Material shown:
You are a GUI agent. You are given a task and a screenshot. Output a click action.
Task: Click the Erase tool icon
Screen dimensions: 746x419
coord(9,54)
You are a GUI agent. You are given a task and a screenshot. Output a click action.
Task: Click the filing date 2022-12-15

==

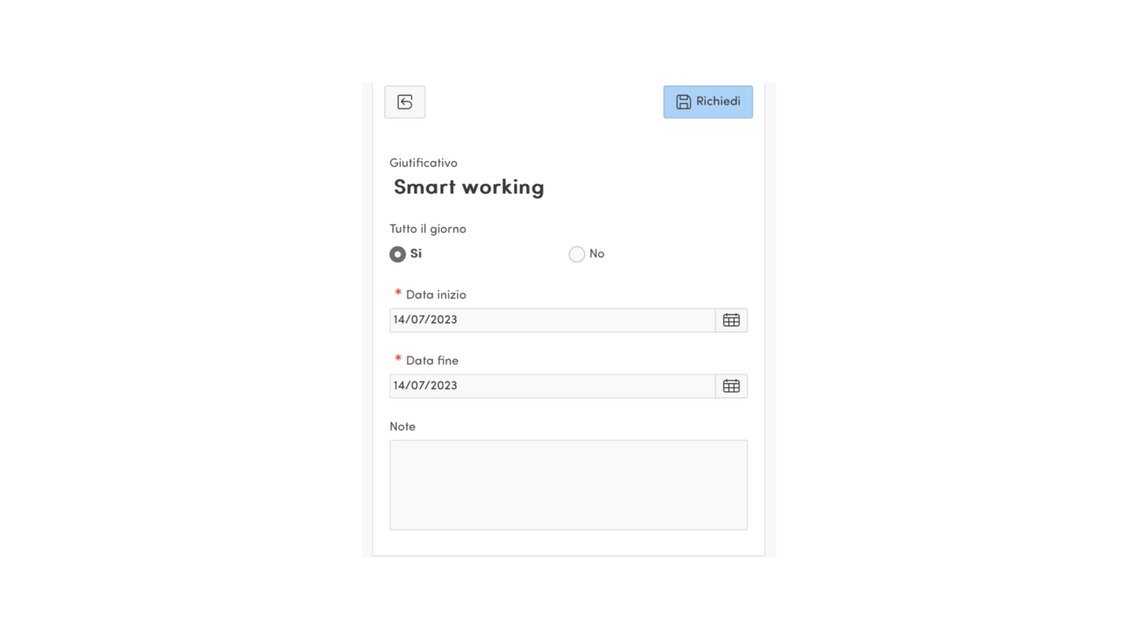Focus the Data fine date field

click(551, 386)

--

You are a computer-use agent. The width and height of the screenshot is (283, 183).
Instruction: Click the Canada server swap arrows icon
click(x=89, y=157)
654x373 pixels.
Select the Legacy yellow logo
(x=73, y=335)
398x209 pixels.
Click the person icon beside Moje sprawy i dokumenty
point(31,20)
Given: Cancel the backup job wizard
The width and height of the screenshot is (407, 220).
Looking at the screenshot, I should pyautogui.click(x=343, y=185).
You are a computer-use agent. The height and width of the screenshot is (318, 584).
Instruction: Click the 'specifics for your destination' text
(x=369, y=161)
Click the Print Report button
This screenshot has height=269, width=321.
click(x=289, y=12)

How to complete this task:
With the line that has "Screen dimensions: 746x419" as the first and the line that has "Task: Click the filing date 2022-12-15" as the last, repeat exactly that run of lines above and no more.

Written reply:
Screen dimensions: 746x419
coord(9,54)
You are a GUI agent. You are given a task and a screenshot. Output a click action.
Task: Click the filing date 2022-12-15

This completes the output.